## TASK DESCRIPTION
For the data below, give the number of lines that include the word "Seguir" and nothing else.

[Stored items]
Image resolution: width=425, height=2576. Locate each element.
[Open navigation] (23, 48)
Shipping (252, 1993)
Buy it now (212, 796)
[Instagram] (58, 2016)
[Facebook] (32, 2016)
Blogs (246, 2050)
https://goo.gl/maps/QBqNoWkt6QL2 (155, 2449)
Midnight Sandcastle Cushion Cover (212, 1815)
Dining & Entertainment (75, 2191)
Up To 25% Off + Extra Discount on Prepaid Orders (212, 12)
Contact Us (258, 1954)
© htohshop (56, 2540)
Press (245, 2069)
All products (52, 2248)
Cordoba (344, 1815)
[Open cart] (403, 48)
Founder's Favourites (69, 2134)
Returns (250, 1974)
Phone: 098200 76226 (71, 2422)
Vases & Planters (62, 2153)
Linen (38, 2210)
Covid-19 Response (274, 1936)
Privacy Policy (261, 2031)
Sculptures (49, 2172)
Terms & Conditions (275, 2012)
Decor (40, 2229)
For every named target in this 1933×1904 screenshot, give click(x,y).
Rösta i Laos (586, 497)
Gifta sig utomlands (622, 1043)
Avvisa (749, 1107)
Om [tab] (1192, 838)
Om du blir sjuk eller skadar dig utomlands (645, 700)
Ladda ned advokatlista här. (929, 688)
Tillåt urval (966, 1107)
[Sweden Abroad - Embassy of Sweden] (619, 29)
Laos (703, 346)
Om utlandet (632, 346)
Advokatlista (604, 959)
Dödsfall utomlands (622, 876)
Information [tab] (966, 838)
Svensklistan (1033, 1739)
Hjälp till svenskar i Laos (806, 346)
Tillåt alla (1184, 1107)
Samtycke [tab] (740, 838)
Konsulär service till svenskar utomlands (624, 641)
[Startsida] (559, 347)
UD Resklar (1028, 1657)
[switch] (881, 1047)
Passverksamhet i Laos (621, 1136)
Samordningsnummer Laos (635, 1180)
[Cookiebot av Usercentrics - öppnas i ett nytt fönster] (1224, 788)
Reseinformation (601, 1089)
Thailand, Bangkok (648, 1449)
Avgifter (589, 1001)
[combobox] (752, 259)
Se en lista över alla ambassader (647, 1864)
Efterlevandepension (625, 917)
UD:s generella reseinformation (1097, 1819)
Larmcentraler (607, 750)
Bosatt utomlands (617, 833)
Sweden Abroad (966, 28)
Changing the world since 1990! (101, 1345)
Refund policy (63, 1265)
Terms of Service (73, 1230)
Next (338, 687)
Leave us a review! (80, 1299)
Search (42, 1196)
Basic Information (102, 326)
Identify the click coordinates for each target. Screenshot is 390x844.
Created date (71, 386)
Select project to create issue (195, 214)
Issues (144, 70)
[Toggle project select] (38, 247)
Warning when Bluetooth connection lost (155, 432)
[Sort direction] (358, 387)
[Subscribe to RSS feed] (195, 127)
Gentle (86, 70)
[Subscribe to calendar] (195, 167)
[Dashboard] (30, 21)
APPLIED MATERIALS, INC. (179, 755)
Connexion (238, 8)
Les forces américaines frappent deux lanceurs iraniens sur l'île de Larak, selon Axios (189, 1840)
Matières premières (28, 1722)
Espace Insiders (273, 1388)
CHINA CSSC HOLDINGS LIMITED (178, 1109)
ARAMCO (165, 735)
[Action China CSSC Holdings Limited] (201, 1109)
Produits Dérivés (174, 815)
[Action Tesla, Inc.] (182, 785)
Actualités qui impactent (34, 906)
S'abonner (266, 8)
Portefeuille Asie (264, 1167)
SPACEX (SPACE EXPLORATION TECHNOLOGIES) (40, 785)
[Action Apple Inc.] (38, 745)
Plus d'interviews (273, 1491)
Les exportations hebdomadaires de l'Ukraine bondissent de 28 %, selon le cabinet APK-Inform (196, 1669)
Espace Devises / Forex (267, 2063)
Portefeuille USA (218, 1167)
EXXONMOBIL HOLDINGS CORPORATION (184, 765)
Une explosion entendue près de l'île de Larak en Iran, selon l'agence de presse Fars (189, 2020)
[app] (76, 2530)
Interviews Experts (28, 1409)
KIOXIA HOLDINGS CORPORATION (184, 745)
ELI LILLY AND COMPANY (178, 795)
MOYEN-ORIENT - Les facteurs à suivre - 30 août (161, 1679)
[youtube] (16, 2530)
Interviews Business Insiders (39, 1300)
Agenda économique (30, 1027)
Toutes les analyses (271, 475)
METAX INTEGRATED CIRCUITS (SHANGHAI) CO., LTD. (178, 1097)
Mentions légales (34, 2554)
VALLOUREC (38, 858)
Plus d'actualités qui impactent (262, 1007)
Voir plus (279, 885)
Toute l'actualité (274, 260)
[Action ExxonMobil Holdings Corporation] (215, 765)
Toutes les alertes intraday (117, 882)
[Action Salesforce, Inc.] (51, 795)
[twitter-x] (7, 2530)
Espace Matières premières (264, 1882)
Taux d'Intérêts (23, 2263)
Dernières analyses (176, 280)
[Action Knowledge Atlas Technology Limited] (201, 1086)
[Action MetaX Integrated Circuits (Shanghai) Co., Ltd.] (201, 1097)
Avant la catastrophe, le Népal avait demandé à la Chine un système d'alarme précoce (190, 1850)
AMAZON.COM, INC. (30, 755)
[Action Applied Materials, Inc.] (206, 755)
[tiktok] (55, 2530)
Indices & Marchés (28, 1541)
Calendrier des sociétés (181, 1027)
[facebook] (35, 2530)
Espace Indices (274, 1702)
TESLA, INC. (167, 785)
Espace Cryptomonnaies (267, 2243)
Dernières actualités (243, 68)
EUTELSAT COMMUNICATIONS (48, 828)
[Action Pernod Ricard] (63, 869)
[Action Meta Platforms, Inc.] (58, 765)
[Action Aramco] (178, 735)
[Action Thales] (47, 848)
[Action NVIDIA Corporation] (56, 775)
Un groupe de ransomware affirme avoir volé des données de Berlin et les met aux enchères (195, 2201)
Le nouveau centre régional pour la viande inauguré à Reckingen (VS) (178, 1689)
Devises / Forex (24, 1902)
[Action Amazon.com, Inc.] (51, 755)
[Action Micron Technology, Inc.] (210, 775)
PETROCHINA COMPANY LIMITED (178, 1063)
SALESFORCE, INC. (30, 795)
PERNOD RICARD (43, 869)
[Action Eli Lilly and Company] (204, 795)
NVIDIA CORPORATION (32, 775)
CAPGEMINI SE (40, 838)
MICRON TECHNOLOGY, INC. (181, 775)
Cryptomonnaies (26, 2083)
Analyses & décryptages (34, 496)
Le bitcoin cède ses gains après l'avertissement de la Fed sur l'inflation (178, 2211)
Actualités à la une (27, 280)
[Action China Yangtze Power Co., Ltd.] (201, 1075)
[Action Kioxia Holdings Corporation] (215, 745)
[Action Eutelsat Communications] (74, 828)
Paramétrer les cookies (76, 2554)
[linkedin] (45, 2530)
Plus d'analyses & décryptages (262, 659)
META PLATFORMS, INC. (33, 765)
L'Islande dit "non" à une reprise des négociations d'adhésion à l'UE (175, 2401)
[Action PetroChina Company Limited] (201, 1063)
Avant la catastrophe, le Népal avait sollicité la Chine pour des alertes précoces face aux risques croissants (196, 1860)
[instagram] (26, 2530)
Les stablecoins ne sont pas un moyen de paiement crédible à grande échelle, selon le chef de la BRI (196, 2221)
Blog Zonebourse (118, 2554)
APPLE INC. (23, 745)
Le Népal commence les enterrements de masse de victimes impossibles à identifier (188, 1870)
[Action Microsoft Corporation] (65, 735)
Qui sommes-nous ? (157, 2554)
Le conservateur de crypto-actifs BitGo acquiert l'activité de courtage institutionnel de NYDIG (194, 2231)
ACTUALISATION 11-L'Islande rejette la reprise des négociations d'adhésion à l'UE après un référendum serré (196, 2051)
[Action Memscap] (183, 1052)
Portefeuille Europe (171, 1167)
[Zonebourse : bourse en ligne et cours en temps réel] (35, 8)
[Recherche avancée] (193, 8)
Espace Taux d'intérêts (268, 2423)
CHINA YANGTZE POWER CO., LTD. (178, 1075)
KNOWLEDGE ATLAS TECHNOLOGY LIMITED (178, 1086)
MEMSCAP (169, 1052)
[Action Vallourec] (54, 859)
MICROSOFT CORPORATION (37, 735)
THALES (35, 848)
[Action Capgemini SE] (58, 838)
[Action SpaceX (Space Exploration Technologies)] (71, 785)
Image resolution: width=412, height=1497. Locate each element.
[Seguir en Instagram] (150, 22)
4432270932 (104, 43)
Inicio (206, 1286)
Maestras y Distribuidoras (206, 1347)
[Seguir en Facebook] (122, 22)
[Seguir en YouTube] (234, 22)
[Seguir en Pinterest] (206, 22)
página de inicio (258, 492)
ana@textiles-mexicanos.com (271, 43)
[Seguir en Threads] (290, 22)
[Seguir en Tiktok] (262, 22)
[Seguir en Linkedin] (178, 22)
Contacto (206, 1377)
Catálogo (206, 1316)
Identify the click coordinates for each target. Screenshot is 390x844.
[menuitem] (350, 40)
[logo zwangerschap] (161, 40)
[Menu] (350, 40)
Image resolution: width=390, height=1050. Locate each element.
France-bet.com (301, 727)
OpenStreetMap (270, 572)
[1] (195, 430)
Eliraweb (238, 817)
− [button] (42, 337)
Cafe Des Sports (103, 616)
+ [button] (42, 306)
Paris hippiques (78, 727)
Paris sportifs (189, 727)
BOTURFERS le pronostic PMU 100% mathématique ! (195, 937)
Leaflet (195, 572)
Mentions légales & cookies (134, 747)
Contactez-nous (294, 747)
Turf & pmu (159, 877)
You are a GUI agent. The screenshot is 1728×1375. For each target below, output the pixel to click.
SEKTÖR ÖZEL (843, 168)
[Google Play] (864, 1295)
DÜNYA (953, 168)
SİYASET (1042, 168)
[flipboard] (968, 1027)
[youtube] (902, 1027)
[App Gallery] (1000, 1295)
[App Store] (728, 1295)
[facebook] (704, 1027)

## EXERCISE RESULT
7